Pretende-se averiguar a importância das referidas alterações legislativas, com destaque ao conceito de igualdade substancial e a efetivação dos direitos sociais promovidos.
A EC nº 72/2013 e a LC nº 150/2015 são um marco na luta pelo reconhecimento dos direitos dos empregados, na busca da vida digna preconizada pela Constituição Federal de 1988, que deve ser efetivado para todos os trabalhadores, indistintamente.
É preciso superar a desigualdade que sistematicamente se reproduziu no ordenamento jurídico para romper os condicionantes desfavoráveis e criar condições de trabalho decente para essa categoria especial de empregados.
2. BREVE CONTEXTUALIZAÇÃO DA EVOLUÇÃO HISTÓRICA E SOCIAL DO TRABALHO DOMÉSTICO NO BRASIL
Por um longo período da história, o trabalho teve uma conotação de atividade indigna, execrável, tendo um sentido negativo. A palavra trabalho tem origem no latim tripalium, um instrumento de tortura que pesava sobre os animais.

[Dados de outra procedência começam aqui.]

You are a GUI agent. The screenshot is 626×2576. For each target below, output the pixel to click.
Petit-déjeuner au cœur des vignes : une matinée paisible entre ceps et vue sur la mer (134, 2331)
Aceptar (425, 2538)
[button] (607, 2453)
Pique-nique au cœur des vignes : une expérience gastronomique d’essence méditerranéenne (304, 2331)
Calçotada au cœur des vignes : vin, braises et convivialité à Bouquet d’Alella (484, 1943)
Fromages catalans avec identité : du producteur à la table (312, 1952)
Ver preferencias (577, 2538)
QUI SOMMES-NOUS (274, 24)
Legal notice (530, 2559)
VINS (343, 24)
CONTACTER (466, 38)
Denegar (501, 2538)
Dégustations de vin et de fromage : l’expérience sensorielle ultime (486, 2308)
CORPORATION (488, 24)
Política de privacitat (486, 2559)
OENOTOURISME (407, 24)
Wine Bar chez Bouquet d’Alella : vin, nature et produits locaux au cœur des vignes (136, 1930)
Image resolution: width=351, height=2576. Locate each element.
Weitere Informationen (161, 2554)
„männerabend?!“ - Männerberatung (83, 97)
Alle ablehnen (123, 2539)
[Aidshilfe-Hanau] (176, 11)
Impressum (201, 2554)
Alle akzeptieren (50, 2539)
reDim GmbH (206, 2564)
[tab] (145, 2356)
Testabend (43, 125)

A escravidão foi a primeira forma de trabalho, não sendo considerado o escravo um sujeito de direitos, mas uma coisa. Em seguida, com o feudalismo, já se observa outra forma de trabalho. Em razão desse novo modelo social, surge a servidão. A principal diferença entre essas formas de trabalho era que os servos tinham de entregar uma parte da produção para os senhores feudais, no entanto, não estavam sujeitos à autoridade absoluta deles, como os escravos. (MARTINS, 2009, p. 4)

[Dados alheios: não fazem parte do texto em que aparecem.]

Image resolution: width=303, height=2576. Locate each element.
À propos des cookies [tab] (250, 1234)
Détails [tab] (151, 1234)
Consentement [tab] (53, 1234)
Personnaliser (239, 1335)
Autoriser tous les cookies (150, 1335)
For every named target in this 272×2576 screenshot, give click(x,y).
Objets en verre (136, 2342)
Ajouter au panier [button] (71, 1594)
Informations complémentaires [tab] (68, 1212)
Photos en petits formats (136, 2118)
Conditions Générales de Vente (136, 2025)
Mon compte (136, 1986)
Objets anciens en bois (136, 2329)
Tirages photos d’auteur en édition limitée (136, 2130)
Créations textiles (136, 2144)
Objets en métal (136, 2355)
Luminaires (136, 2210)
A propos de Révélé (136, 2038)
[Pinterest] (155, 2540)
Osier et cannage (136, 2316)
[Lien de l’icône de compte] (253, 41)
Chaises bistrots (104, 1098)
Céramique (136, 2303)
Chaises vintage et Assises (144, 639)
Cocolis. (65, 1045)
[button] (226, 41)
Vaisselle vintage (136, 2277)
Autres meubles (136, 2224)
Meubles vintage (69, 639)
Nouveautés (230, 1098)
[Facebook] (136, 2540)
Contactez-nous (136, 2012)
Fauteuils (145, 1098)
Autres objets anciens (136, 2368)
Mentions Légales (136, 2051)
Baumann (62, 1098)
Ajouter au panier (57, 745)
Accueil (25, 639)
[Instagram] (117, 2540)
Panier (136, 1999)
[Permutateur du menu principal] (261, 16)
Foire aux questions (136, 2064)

Em seguida, em outra fase da história, com o final da idade média, finalmente o trabalhado ganha um sentido de atividade positiva. Foi a Revolução Industrial, no século XXIII, que transformou o trabalho em uma relação de emprego subordinado. Inicia-se, assim, o trabalho assalariado. Nasce, em consequência, uma causa jurídica, porquanto os empregados começaram a se reunir para reivindicar contra as precárias condições de trabalho, buscando estabelecer um patamar digno de trabalho. (MARTINS, 2009, p. 6)
No Brasil, o trabalho doméstico tem como início a chegada dos escravos negros da África. Desde o princípio da formação da sociedade brasileira, a ocupação nos serviços domésticos foi eminentemente uma atividade reservada às escravas negras. É na figura da ama-de-leite a primeira caracterização do trabalho doméstico. A ama-de-leite era a responsável por fornecer seu leite materno para as crianças filhas dos patrões, passando a habitualmente frequentar o âmbito familiar dessas famílias para amamentar seus filhos. Com o tempo, elas passaram a residir nesses casarões para criar as crianças até a idade adulta.

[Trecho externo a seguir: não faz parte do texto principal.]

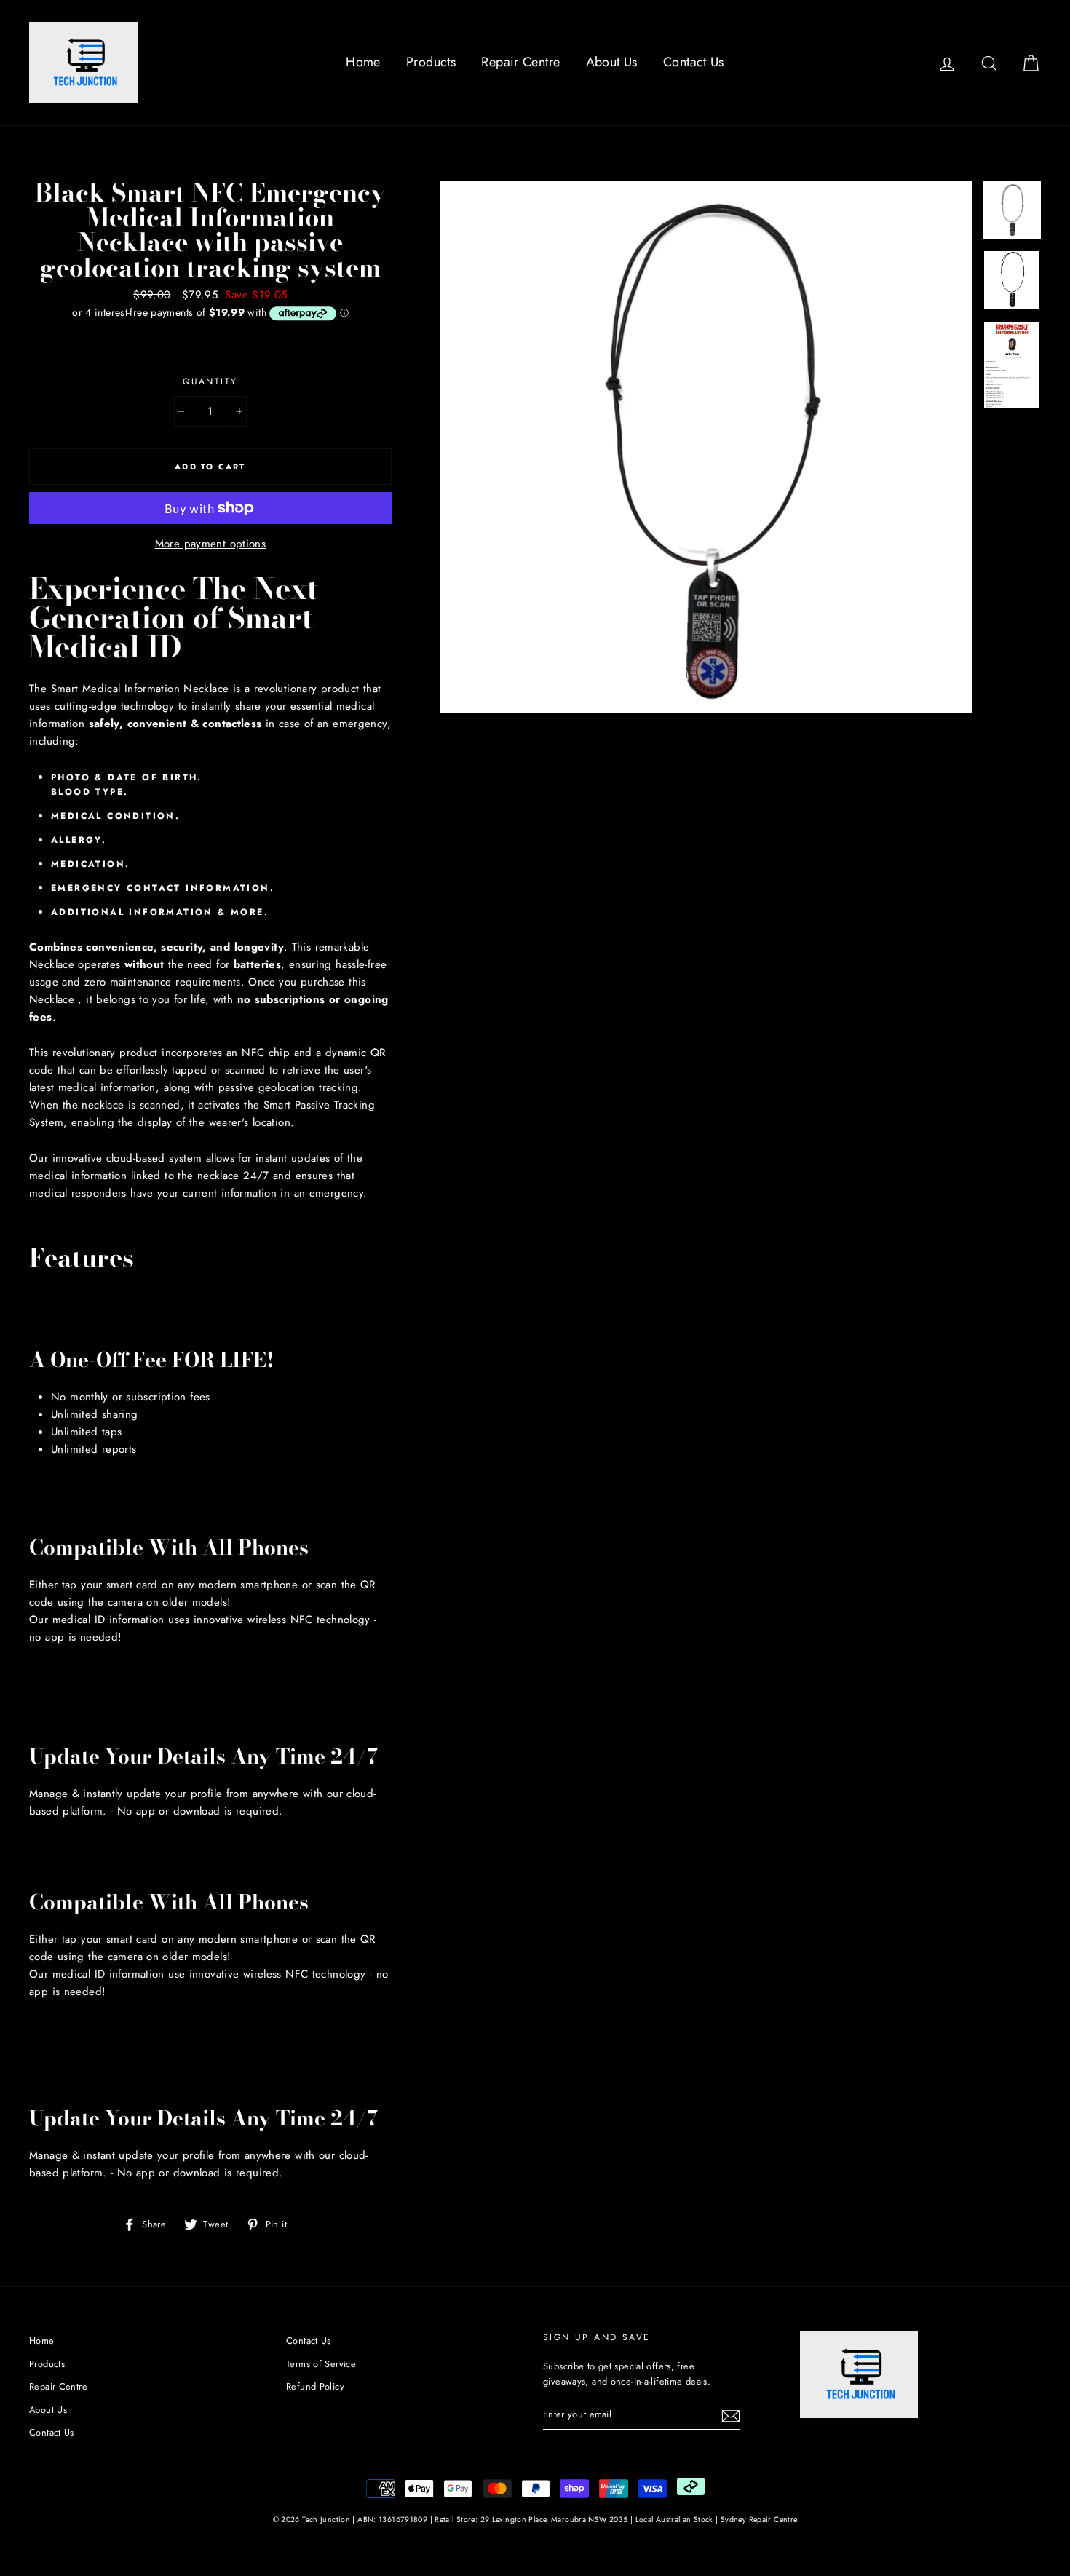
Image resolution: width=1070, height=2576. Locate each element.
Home (363, 61)
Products (431, 61)
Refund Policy (315, 2386)
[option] (706, 447)
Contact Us (693, 61)
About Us (612, 61)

Nas raízes históricas dos estudos dessa natureza, essas mulheres que trabalhavam nos casarões dos senhores de engenho, na condição de cozinheiras e criadas, tinham uma condição social melhor do que os escravos da lavoura e pecuária, pois participavam da intimidade familiar daquelas famílias.
A abolição da escravatura representou a liberdade para muitos trabalhadores, mas não proporcionou meios de garantir a independência financeira destes fora dos limites da fazenda. Assim, muitos continuaram a residir e a prestar seus serviços no âmbito residencial dos patrões em troca de moradia e alimentação. Outrora como escravas, agora como empregadas domésticas.
Os direitos de exercício imediato são aqueles que, desde a sua entrada em vigor, já estão aptos a produzirem os efeitos previstos, uma vez que não requerem complementação legislativa subsequente.
Quanto à aplicabilidade desses novos direitos, dentre os principais de aplicação imediata, destaquem-se os seguintes: duração do trabalho normal não superior a oito horas diárias e quarenta e quatro semanais, facultada a compensação de horários e a redução da jornada, mediante acordo ou convenção coletiva de trabalho; remuneração do serviço extraordinário superior, no mínimo, em cinquenta por cento à do normal; reconhecimento das convenções e acordos coletivos de trabalho; e proibição de trabalho noturno, perigoso ou insalubre a menores de dezoito e de qualquer trabalho a menores de dezesseis anos, salvo na condição de aprendiz, a partir de quatorze anos.
Sob as consequências da incidência desses novos direitos de aplicação imediata, as principais polêmicas dizem respeito às questões relativas à fiscalização da jornada, dos intervalos, das horas extras e da compensação de jornada em contraponto ao direito constitucional da inviolabilidade do domicilio, disposto no art. 5, XI, da Carta Magna.
2.3 ALTERAÇÕES TRAZIDAS PELA LC nº 150/2015
Dentre as principais mudanças trazidas pela Lei Complementar de 1º de junho de 2015, destaque-se: a conceituação do que vem a ser trabalho doméstico, a fixação da jornada de trabalho e previsão a respeito das horas extras.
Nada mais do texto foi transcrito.